March 24th, 2008 by its-all-about-me

being loved is relative to my being. i climb the highest mountain and swim the deepest ocean to make my relationships work. i do not give up easily but i must admit it usually crosses my mind when the going gets tough. i don’t like echoing "what if’s" so i always walk an extra mile to see things for myself. and if things do not work out the way i hope them to be, at least i have the satisfaction of knowing that i tried.

i cry when i am happy, sad or mad. i laugh when i am happy and nervous. i scream like a girl. i sing and dance when no one is watching. i can be your best friend and your worst enemy. i can be selfless and selfish at the same time. i always have a rebellious attitude. i don’t like rains. sun makes me giddy, but you can’t make me stay under it. i am scared to death of public speaking. and of giving birth. and of the dark. i dont’ realy like coffee. aroma can do it for me though fraps can do much better. my greatest pet peeve includes tactlessness in people. it gets into my nerve when people don’t even bother to think first before they talk.

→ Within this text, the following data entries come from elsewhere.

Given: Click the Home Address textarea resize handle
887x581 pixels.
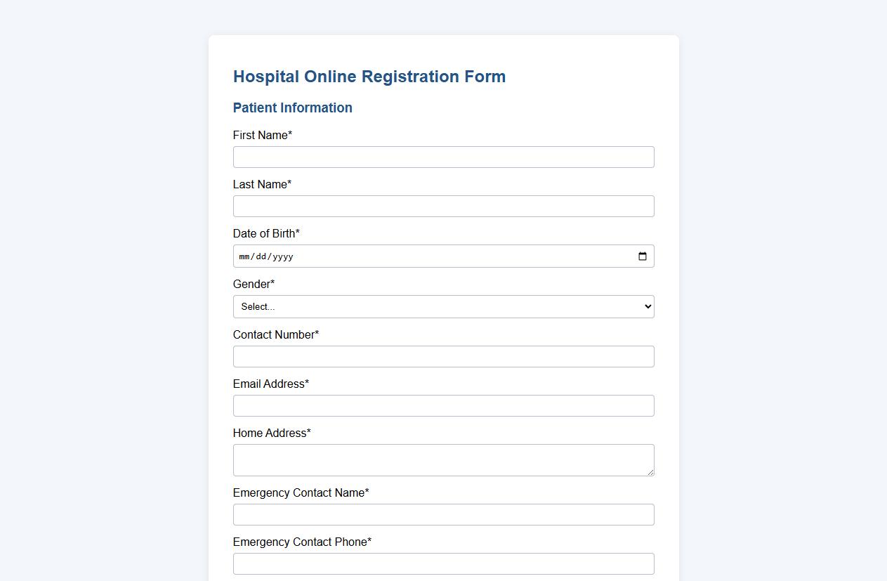Looking at the screenshot, I should pyautogui.click(x=651, y=473).
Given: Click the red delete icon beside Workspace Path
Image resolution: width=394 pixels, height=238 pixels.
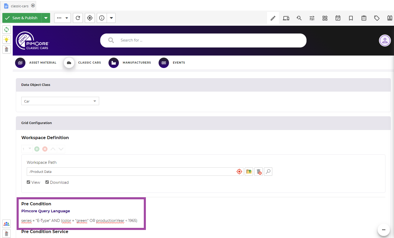Looking at the screenshot, I should [258, 172].
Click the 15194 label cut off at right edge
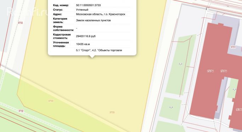Screen dimensions: 242x132 239,110
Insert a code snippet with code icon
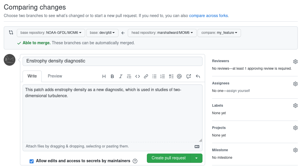The width and height of the screenshot is (303, 168). (x=138, y=76)
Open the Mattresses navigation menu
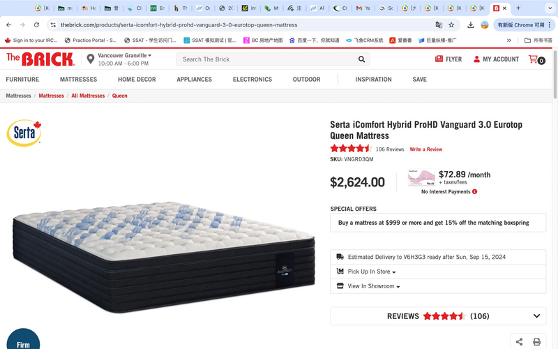Image resolution: width=558 pixels, height=349 pixels. [x=78, y=80]
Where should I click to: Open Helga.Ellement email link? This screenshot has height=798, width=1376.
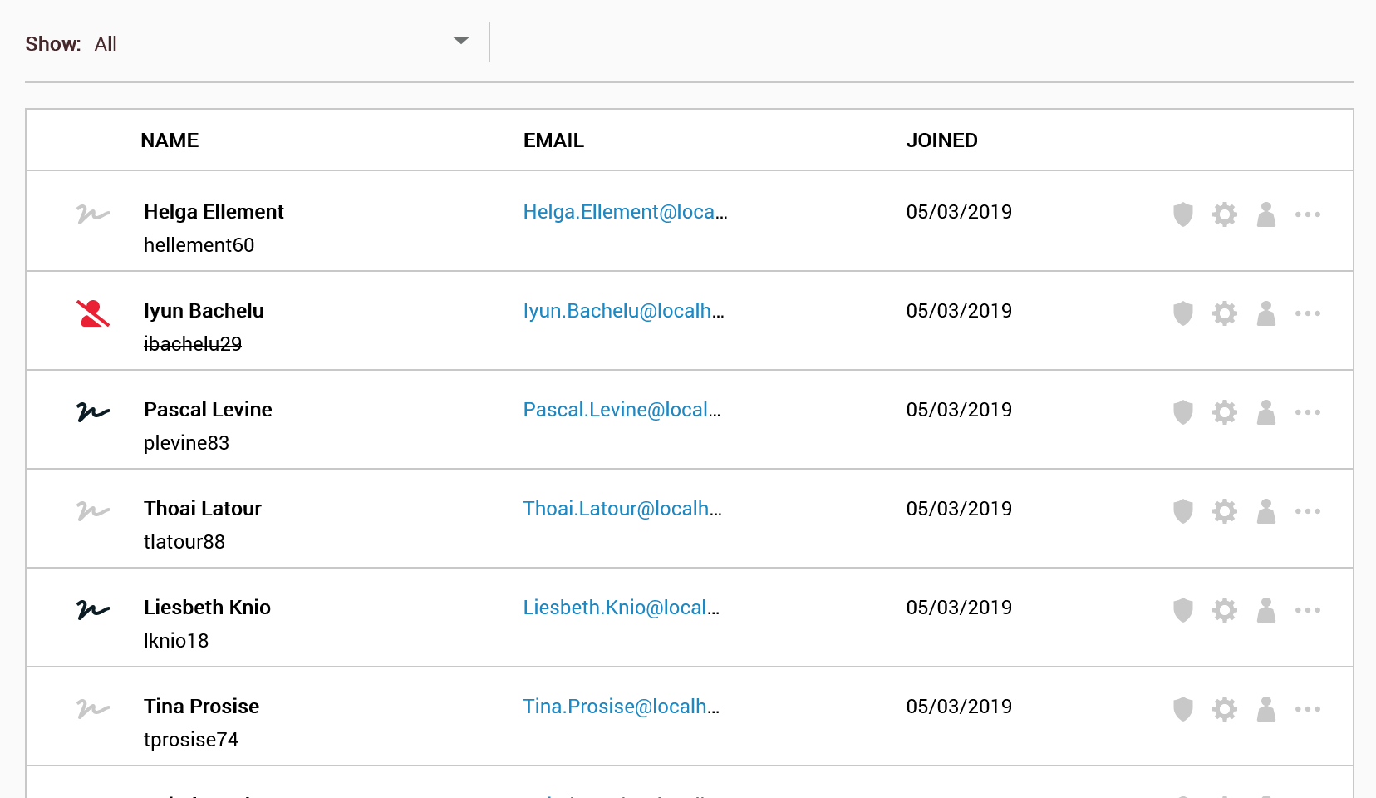click(625, 212)
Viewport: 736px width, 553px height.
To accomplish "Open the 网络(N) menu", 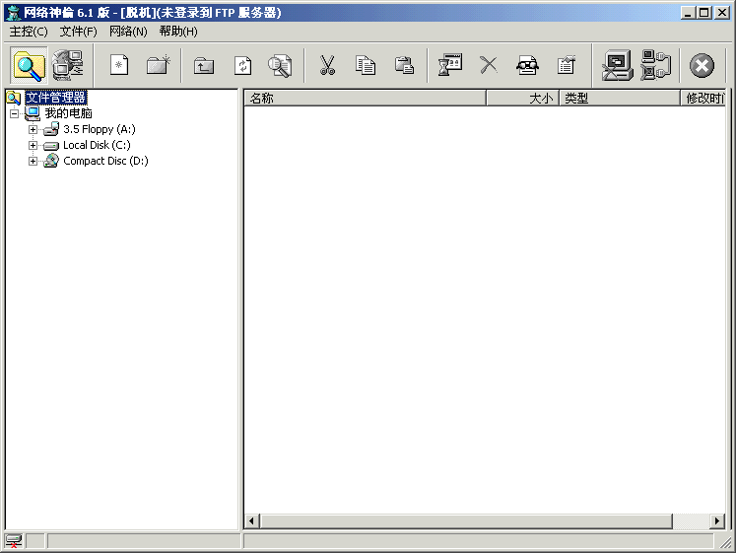I will point(128,32).
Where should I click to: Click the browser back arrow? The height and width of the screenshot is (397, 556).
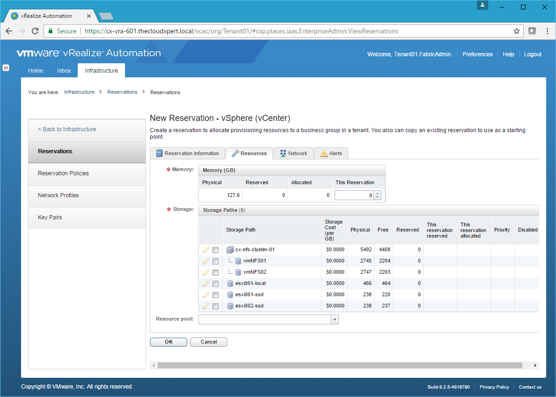pos(9,31)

i am still learning life everyday. i don’t suck it up to go forward. i work my way up. i do meet enemies on the way. i don’t keep ‘em close though. i wanna be surrounded with people who would be happy for me and not the other way around. i believe in happy endings, and hoping for my own one day. weddings bring me tears of joy.

i am no head turner. but give yourself a chance to know me and like a well cut diamonds, you’ll discover infinite facets in me, each one capable of reflecting rainbow colors. i procastinate and daydream… a lot. but once i set my mind to do something big, i’ll exhaust all my energy to be in that place. it doesn’t mean though that i’ll stop daydreaming and procastinating.

i complain about oppression in any forms. i moved out of the house 6 months ago. and i am loving every minute of it. i can soar whenever i want to… whenever i pleased. i am not the most discilined type. i always live for " if you can’t be good, be safe" adage. i find thrill in bending the rules.

my mind works the most in conceptualizing thoughts and ideas. it could be sweet if i i could get what i want all the time. but utopia is not my permanent reseidence. my best card is being practical as much as i can in this very much impractical world and manuever my way to my desired ending.

i love without limits and with no fear. when i do fall in love, i am all out. i don’t see all men the same. i get over past relationships that didn’t work. love is too important to approach it with cynicsm. i am very vulnerable and sensitive, and dependent as i tend to be to my partner, if my love is being taken for granted, i find determination to disconnect in a gradual and irreversible manner. i can be forgiving in everyday matters but if my feelings get badly hurt over and over, forgiveness is not even in the equation any more. since i totally give myself when i am in a relationship, all those bonds connecting me to my partner is released one by one, each cut is giving me a reason to be stronger one times more everyday. in time, when the process is over, i’ll leave him with a haunted soul.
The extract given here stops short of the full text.